Le 24 octobre 2008, un nouvel indice boursier a vu le jour : Low Carbon 100 Europe®.

L’indice Low Carbon 100 Europe® mesure la performance économique des 100 plus grandes sociétés européennes émettant le plus faible niveau de CO2.

On ne peut que se réjouir de voir des indices se construire autour de critères dépassant la stricte performance financière. Bien sûr, une fois entrées dans l’indice, les entreprises sont évaluées uniquement selon celle-ci… C’est là le regret.

A quand une valorisation des entreprises selon leur pure performance sur des critères environnementaux, ou disons plus largement, humains…

On peut aussi regretter que seules 300 des plus grosses entreprises européennes puissent participer à la sélection… Finalement, 1 chance sur 3, ce n’est pas forcément une véritable performance.

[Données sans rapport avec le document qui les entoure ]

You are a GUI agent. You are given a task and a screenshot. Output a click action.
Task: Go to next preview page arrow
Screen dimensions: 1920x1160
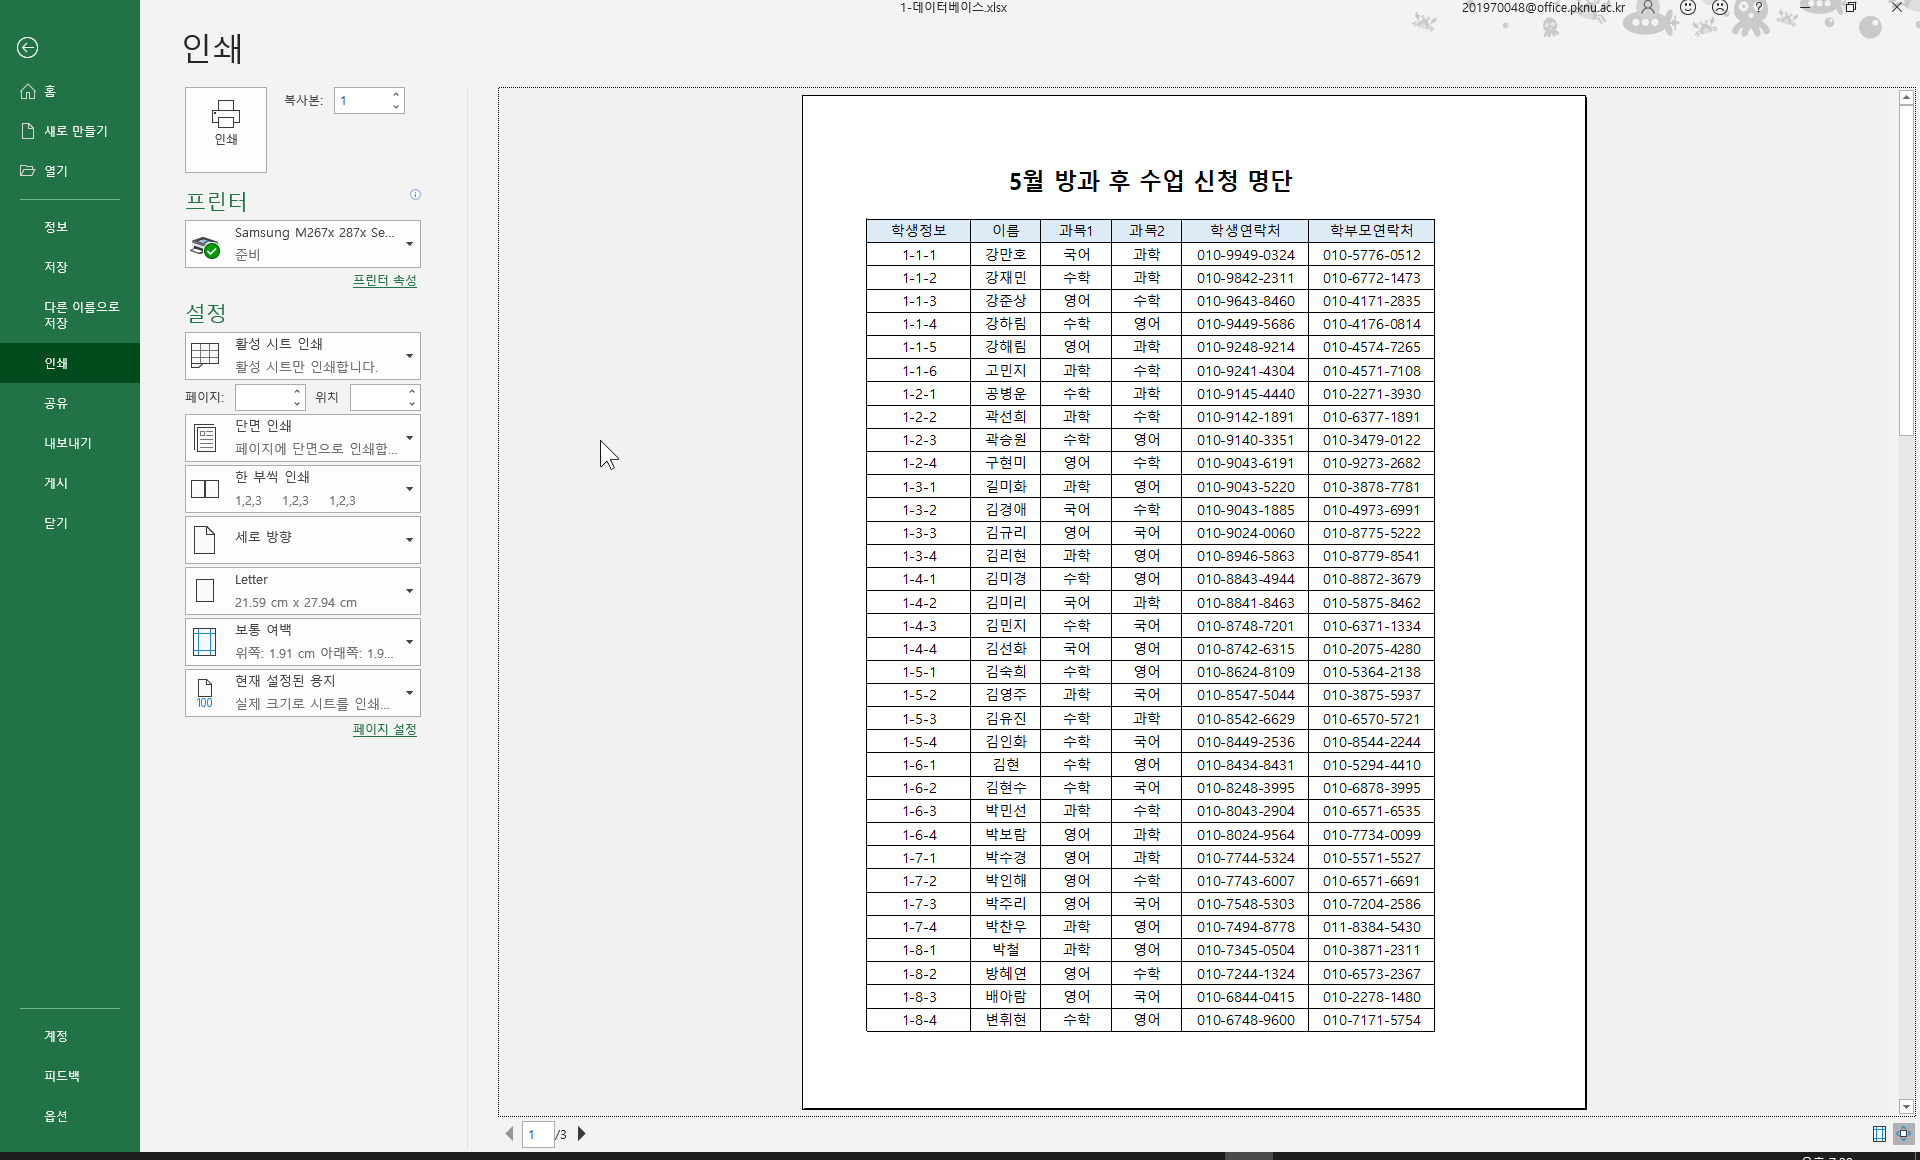582,1134
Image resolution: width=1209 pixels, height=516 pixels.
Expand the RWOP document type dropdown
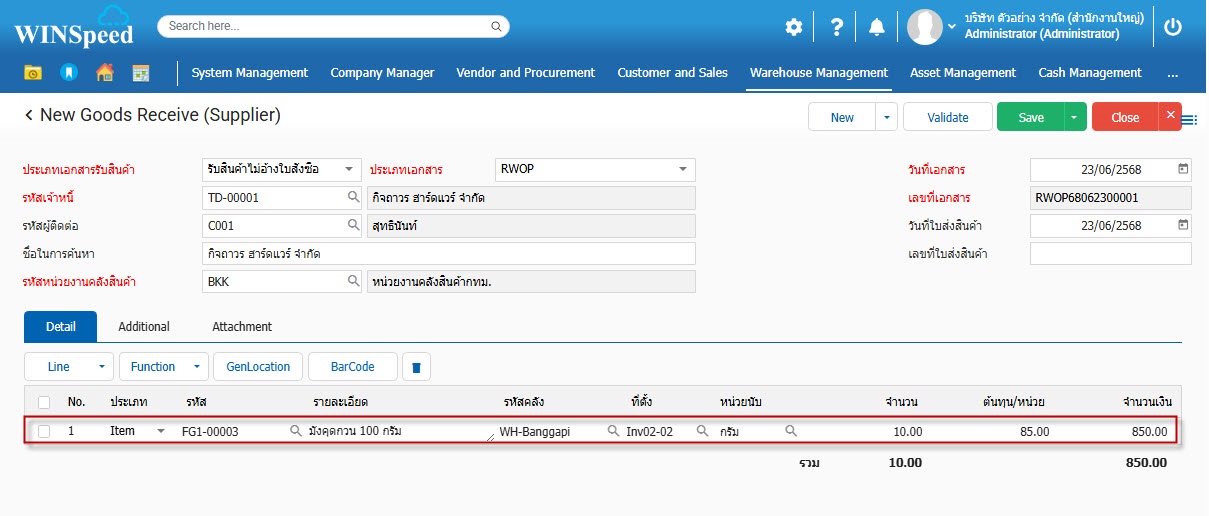[x=682, y=169]
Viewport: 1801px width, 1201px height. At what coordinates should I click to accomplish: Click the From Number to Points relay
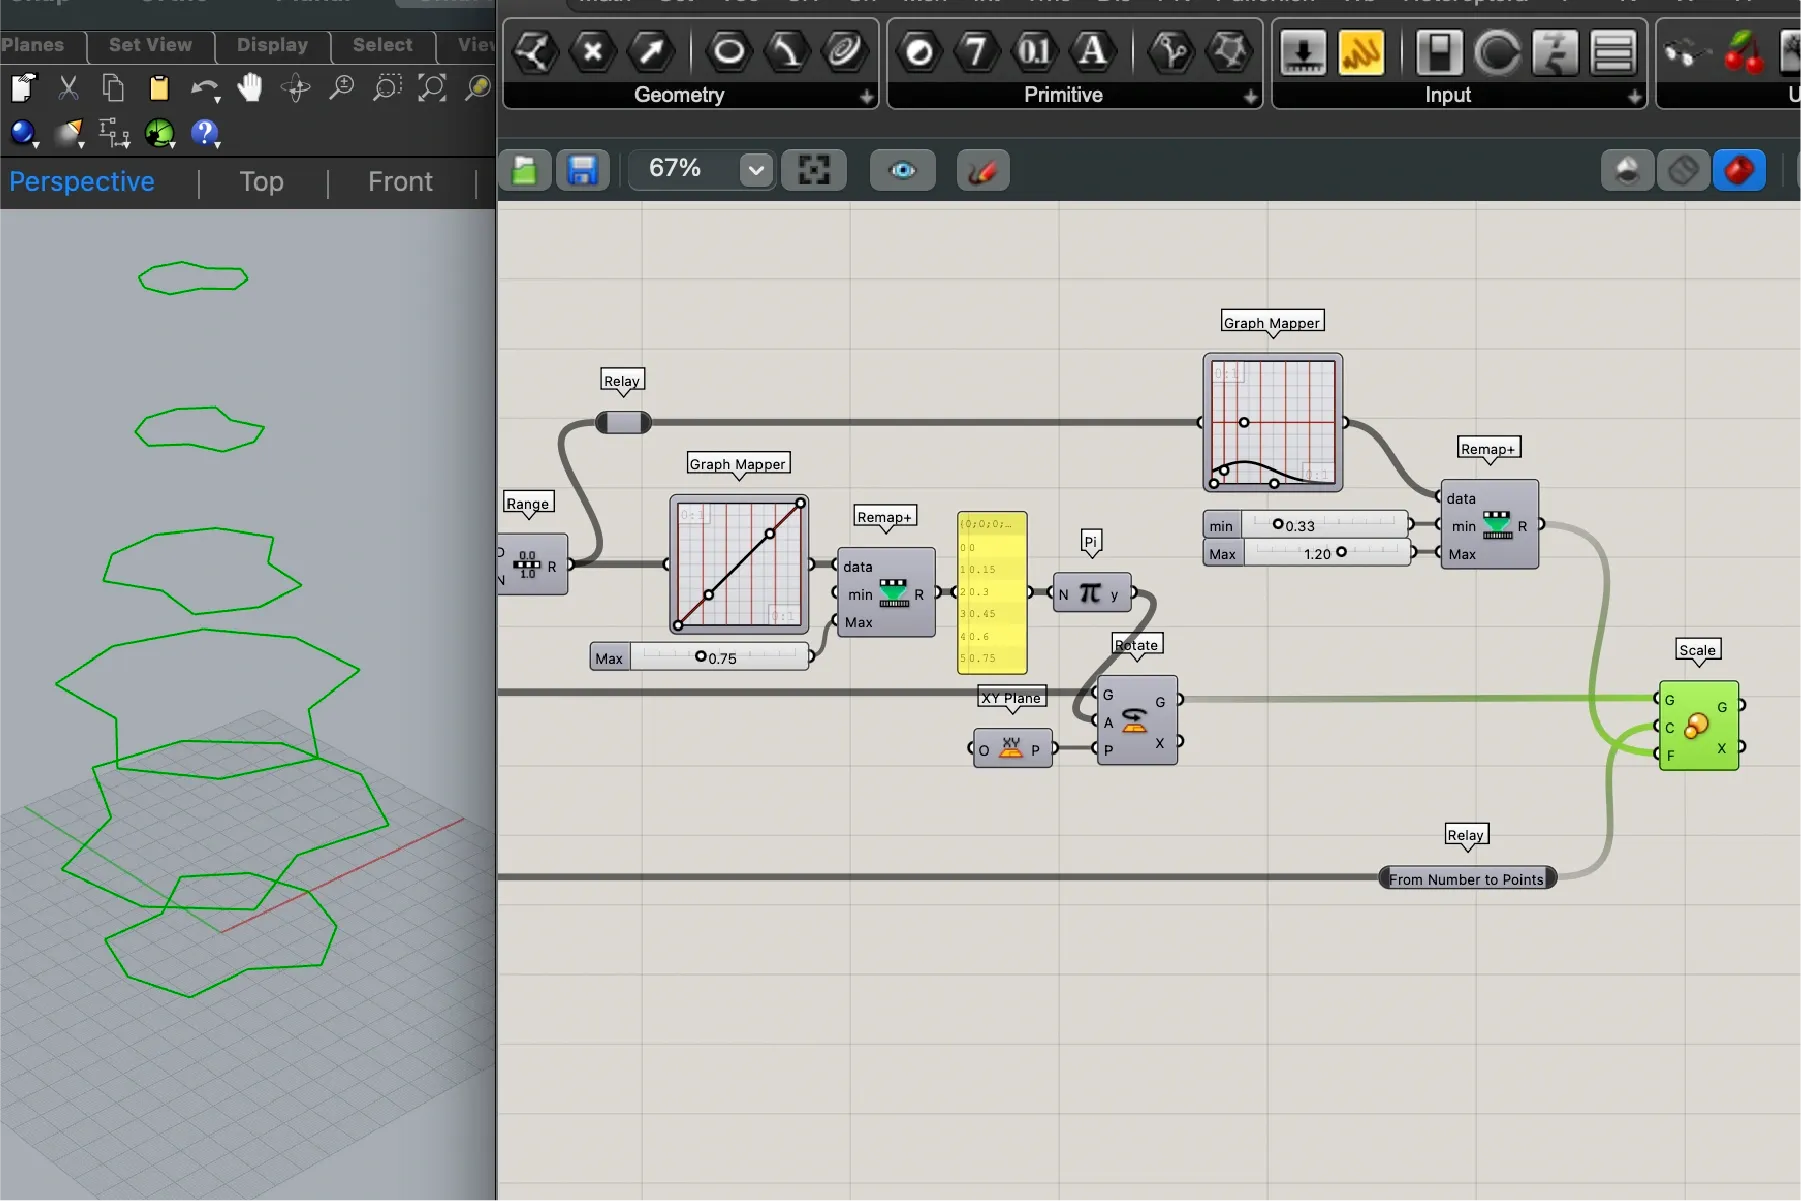click(x=1466, y=879)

Mais bon, saluons tout de même cette belle idée. Espérons qu’Euronext (propriétaire de l’indice) n’en fasse pas qu’un nouveau produit financier/marketing

Et félicitons aussi les 17 entreprises françaises sélectionnées :

AIR FRANCE, ARCELORMITTAL, AXA, BNP, BOUYGUES, CARREFOUR, EDF, ESSILOR, GDF, SUEZ, PEUGEOT, PPR, RENAULT, SANOFI-AVENTIS, VEOLIA ENVIRONNEMENT, VINCI, VIVENDI.